The Career Pathway Certificate of Completion: Health Care Career Core was designed based on the 2001 Institute of Medicine report "Crossing the Quality Chasm: A New Health System for the 21st Century" recommended that all health professionals should be educated to deliver patient-centered care as members of an interdisciplinary team, emphasizing evidence-based practice, quality improvement approaches, and informatics. These five core competencies are taught within an interdisciplinary student-centered environment.
Students must complete a minimum of 14 credit hours with a minimum Grade Point Average (GPA) of 2.0 or better. All courses in this program must be completed with a ‘C’ or better. One course must be completed at Southwestern before the Career Pathway Certificate of Completion: Health Care Career Core is awarded.
Complete the graduation application process one term prior to the term of completion (e.g., spring term graduates must apply during winter term).
Students are required to take the following courses prior to the program courses, depending on students' college placement information. See advisor for details:
|CIS90||Computer Basics (or demonstrate proficiency)||2|
|AH100||Introduction to Health Care Careers||2|
|CIS120||Concepts of Computing||4|
|BA285||Human Relations in Organizations 1||3|
|HIM110||Health Information Technology||5|
Program Student Learning Outcomes
Upon successful completion of this program the student will be able to:
- Provide patient-centered care: Identify, respect, and care about patients' differences, values, preferences, and expressed needs; coordinate care, listen to, clearly inform, communicate with, and educate patients; share decision-making and management; and continuously advocate disease prevention, wellness, and promotion of healthy lifestyles.

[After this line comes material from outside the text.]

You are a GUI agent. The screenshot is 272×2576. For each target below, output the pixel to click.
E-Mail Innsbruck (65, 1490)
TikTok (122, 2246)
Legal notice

- Work in interdisciplinary teams: Cooperate, collaborate, communicate, integrate care in teams to ensure that care is continuous and reliable.
- Employ evidence-based practice: Integrate best research with clinical expertise and patient values for optimum care, and participate in learning and research activities to the extent feasible.
- Apply quality improvement: Identify errors and hazards in care; understand and implement basic safety design principles, such as standardization and simplification; continually understand and measure quality of care in terms of structure, process, and outcomes in relation to patient and community needs; and design and test interventions to change processes of care with the objective of improving quality.
- Utilize informatics: Communicate, manage knowledge, mitigate error, and support decision-making using information technology.